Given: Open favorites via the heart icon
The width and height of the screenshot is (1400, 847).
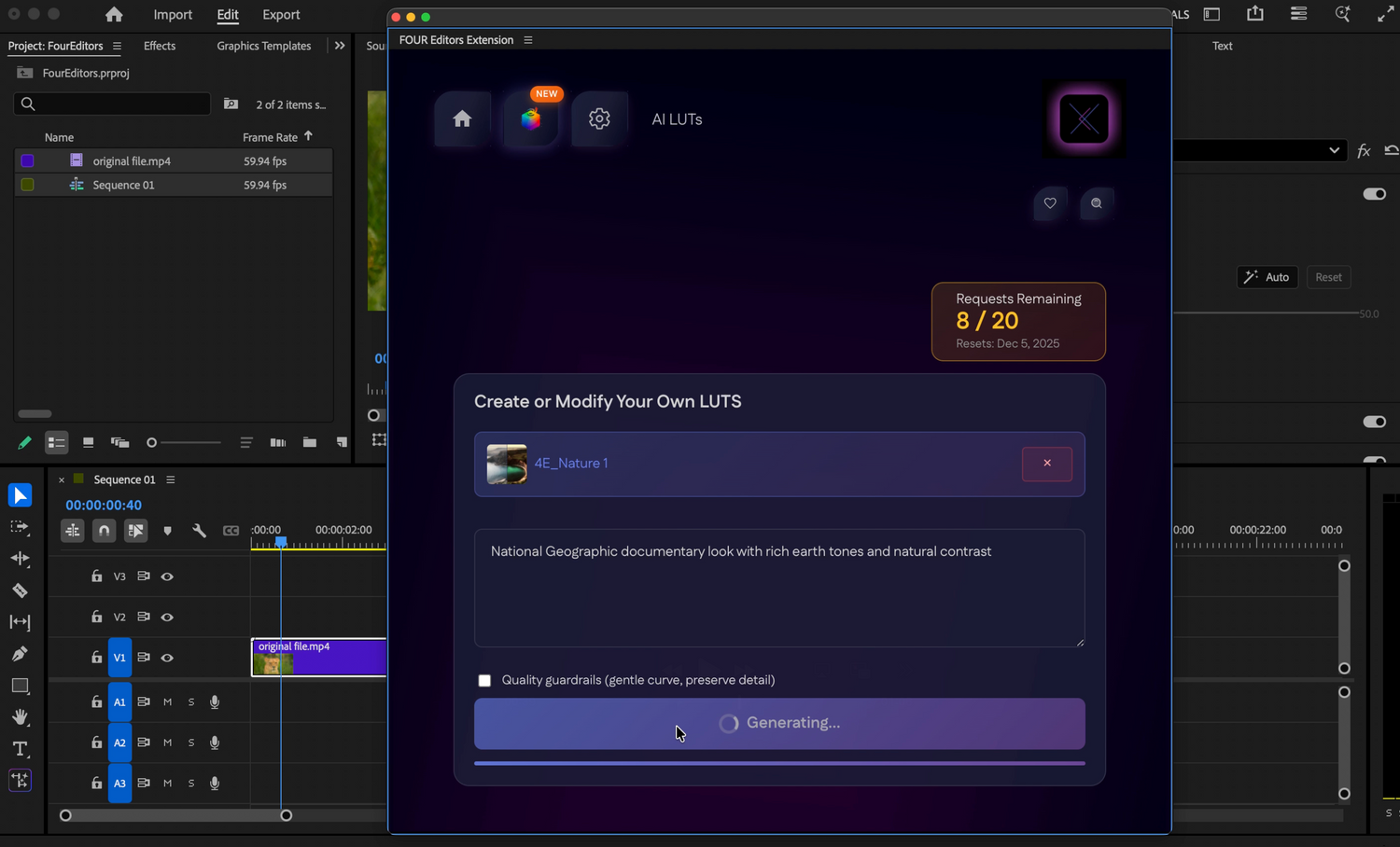Looking at the screenshot, I should pyautogui.click(x=1049, y=202).
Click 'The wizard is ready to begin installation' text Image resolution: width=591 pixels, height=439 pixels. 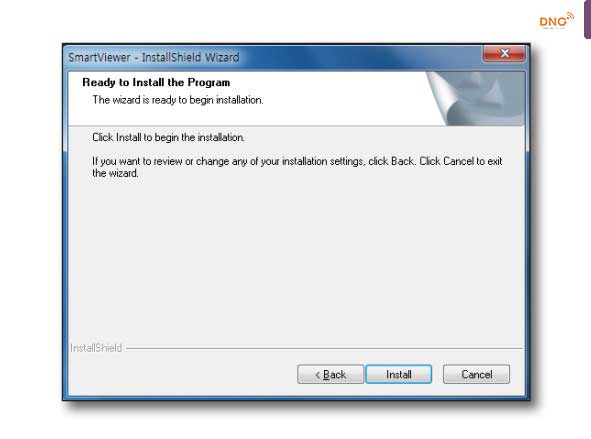[178, 100]
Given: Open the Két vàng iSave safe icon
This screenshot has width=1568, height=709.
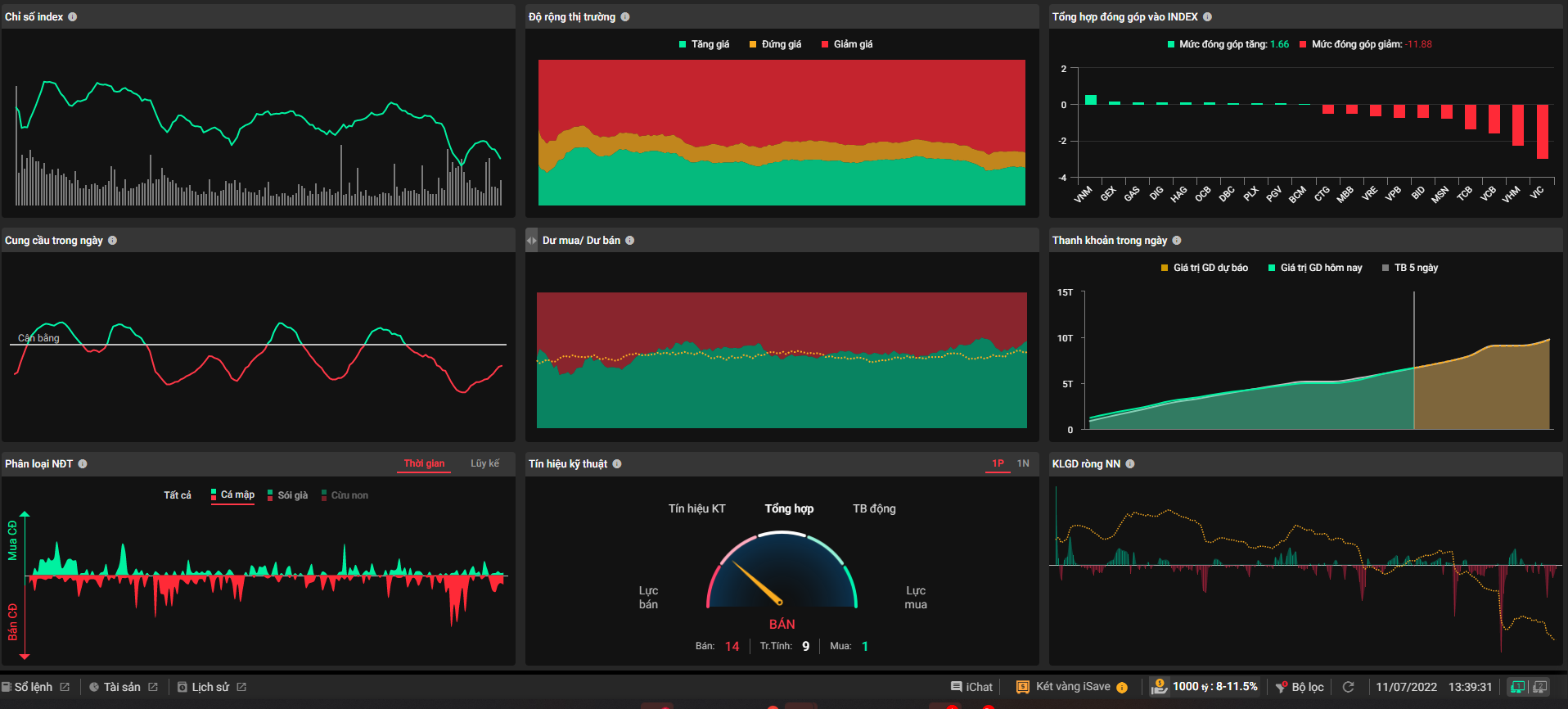Looking at the screenshot, I should pos(1022,687).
# # # # # # #
## Aim of the task
Starting at the line that contains "Given: Open the Két vàng iSave safe icon", reproduce exactly and only the lines through the end of the entries above, with the pictures excluded.

## Finished exercise
Given: Open the Két vàng iSave safe icon
This screenshot has width=1568, height=709.
Looking at the screenshot, I should pos(1022,687).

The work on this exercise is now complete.